L’Assemblée populaire nationale (APN) a adopté, mercredi dernier, le projet de loi organique portant statut de la magistrature, marquant une étape décisive dans le processus de réforme et de modernisation du système judiciaire algérien.
Ce texte structurant, qui s’inscrit dans la dynamique de consolidation de l’État de droit, vise à améliorer le fonctionnement du service public de la justice tout en renforçant de manière significative l’indépendance du pouvoir judiciaire.
La loi a été adoptée lors d’une séance plénière présidée par le président de l’APN, M.Brahim Boughali, en présence de la ministre des Relations avec le Parlement, Mme Nadjiba Djilali, du ministre de la Justice, garde des Sceaux, M.Lotfi Boudjemaa, ainsi que de plusieurs membres du Gouvernement.
Son adoption traduit la volonté des pouvoirs publics de doter la magistrature d’un cadre juridique rénové, en adéquation avec les exigences constitutionnelles et les attentes des citoyens en matière de justice équitable, transparente et indépendante.

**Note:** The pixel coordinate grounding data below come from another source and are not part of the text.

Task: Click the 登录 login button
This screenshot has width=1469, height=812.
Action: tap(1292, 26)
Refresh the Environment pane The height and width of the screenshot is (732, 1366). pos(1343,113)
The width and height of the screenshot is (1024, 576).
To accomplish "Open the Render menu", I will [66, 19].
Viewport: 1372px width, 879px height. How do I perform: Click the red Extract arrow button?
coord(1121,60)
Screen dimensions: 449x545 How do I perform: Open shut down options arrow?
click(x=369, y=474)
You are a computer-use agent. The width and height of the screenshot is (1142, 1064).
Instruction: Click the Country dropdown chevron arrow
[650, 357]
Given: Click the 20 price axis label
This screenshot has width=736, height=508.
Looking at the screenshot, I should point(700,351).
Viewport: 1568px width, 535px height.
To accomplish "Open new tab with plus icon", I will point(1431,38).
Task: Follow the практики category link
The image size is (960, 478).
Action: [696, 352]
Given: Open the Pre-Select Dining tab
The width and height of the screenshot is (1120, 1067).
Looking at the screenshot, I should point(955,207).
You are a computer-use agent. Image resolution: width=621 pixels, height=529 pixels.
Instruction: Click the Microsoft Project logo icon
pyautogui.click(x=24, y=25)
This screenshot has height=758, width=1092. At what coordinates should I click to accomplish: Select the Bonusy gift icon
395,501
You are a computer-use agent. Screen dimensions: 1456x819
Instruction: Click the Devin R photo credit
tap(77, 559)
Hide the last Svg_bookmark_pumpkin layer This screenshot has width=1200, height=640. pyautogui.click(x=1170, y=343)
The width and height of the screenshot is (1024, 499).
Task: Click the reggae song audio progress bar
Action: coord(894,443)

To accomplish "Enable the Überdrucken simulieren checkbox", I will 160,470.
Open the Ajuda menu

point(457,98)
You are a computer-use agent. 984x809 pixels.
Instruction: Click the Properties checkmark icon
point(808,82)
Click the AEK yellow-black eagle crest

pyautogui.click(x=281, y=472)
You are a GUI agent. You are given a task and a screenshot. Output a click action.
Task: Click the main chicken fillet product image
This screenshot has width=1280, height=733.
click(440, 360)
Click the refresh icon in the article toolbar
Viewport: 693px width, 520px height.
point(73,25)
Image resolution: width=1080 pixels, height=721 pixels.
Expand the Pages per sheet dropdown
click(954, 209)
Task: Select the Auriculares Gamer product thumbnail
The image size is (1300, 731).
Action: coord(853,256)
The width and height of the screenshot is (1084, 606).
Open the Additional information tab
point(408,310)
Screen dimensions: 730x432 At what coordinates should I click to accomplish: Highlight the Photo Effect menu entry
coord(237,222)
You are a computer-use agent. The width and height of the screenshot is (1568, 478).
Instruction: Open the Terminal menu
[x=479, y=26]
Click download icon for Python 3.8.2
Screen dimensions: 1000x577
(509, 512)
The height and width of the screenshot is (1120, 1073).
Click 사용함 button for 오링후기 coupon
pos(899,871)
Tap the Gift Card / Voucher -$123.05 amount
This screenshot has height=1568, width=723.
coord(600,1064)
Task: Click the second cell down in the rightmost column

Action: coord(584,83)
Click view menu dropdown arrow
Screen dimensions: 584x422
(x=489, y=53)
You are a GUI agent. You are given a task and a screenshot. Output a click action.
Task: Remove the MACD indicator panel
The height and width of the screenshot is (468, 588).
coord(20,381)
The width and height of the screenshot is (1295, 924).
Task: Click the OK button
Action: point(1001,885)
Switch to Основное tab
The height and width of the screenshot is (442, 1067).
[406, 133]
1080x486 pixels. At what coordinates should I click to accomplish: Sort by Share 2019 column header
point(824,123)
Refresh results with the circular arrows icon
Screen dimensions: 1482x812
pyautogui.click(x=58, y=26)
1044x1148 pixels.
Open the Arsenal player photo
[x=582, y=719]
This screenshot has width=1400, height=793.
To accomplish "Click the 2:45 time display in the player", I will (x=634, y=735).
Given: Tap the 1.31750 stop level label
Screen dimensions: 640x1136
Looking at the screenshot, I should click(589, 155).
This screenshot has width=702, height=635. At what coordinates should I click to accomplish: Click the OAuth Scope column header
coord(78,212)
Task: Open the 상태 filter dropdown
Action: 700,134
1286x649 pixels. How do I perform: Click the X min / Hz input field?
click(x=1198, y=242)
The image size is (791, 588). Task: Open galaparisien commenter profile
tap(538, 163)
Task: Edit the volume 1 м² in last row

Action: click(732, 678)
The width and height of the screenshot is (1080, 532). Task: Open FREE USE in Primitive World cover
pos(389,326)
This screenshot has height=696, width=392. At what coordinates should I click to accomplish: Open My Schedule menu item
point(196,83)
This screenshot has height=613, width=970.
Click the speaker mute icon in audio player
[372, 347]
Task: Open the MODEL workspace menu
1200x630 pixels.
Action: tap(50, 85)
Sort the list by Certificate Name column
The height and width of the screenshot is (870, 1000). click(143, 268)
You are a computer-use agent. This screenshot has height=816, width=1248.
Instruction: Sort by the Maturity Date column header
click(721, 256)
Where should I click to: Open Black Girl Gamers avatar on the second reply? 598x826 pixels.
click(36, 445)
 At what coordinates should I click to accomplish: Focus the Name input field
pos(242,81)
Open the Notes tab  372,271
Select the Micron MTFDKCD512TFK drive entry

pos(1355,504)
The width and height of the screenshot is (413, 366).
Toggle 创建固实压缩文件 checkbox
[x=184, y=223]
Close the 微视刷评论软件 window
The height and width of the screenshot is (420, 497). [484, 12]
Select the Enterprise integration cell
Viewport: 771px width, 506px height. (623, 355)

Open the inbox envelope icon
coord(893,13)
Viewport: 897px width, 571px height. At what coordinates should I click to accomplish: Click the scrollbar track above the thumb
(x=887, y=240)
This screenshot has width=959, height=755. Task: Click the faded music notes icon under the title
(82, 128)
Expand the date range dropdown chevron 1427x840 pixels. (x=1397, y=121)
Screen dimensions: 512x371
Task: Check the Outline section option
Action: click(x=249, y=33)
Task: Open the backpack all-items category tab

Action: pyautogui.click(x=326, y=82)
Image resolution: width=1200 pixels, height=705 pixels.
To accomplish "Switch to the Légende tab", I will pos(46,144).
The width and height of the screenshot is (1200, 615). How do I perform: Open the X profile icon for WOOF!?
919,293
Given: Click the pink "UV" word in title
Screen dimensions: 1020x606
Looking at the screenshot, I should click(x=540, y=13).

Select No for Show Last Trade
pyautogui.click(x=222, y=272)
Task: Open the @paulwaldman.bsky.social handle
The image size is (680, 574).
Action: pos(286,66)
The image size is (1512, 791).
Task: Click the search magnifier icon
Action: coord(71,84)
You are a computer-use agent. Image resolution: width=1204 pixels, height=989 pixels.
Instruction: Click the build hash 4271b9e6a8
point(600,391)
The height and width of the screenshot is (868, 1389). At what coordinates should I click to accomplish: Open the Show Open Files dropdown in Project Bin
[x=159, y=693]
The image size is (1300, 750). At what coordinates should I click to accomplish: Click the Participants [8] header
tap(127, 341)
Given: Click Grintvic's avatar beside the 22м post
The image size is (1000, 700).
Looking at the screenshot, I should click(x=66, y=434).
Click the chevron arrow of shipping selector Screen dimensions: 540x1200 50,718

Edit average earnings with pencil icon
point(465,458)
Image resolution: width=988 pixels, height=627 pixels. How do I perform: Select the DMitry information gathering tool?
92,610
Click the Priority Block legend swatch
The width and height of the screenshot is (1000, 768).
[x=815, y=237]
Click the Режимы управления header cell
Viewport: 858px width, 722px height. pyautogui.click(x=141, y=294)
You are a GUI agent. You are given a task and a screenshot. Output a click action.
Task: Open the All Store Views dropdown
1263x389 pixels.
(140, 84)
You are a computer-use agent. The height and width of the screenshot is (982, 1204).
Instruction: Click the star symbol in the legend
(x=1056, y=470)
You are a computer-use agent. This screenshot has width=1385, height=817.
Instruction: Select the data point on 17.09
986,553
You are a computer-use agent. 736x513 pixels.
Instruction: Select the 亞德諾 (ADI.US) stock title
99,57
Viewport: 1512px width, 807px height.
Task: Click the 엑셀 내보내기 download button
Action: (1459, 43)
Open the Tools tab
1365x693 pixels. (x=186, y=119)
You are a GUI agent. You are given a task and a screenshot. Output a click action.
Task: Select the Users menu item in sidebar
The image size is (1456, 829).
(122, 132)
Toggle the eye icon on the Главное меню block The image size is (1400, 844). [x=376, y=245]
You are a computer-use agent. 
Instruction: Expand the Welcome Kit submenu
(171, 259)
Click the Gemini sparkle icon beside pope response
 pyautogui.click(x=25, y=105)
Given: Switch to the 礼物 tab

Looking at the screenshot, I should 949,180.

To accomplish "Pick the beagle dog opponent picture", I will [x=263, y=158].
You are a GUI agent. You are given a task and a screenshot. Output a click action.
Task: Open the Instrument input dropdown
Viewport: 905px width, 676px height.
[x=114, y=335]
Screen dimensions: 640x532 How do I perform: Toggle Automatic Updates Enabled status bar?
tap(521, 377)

Au cœur de cette réforme figure le renforcement du rôle du Conseil supérieur de la magistrature (CSM).
La nouvelle loi consacre en effet la supervision exclusive du CSM sur l’ensemble des questions professionnelles et disciplinaires relatives aux magistrats.
Désormais, la gestion de la carrière du magistrat relève uniquement de cette instance constitutionnelle, une mesure destinée à consolider les garanties d’indépendance, à prévenir toute forme d’ingérence et à assurer une gestion plus objective et transparente des parcours professionnels.
Le texte introduit également des dispositions innovantes en matière d’évolution de carrière.
Il prévoit la création de nouvelle fonction judiciaire ouvrant droite à la promotion, permettant ainsi aux magistrats d’accéder à des responsabilités au sein des plus hautes juridictions du pays, notamment la Cour suprême et le Conseil d’ État.
Dans ce cadre, la loi instaure la fonction de « juge adjoint », dont la nomination et l’affectation s’effectueront par voie de détachement, sous l’autorité du CSM.
Cette mesure vise à valoriser l’expertise, l’expérience et le mérite au sein du corps judiciaire.
Par ailleurs, la loi accorde une attention particulière au renforcement de l’indépendance du magistrat et à la préservation de l’honneur de la magistrature.
Elle définit avec précision les critères encadrant la mutation des magistrats, tout en leur offrant la possibilité de solliciter une mobilité dans le cadre du mouvement annuel ou pour des motifs objectifs clairement établis.
Cette approche cherche à trouver un équilibre entre les impératifs du service public de la justice et les droits et garanties reconnus aux magistrats.
À travers cette réforme, le législateur ambitionne non seulement de moderniser l’institution judiciaire, mais aussi de renforcer la confiance des citoyens dans la justice, considérée comme l’un des piliers fondamentaux de la démocratie, de la stabilité institutionnelle et de la justice sociale.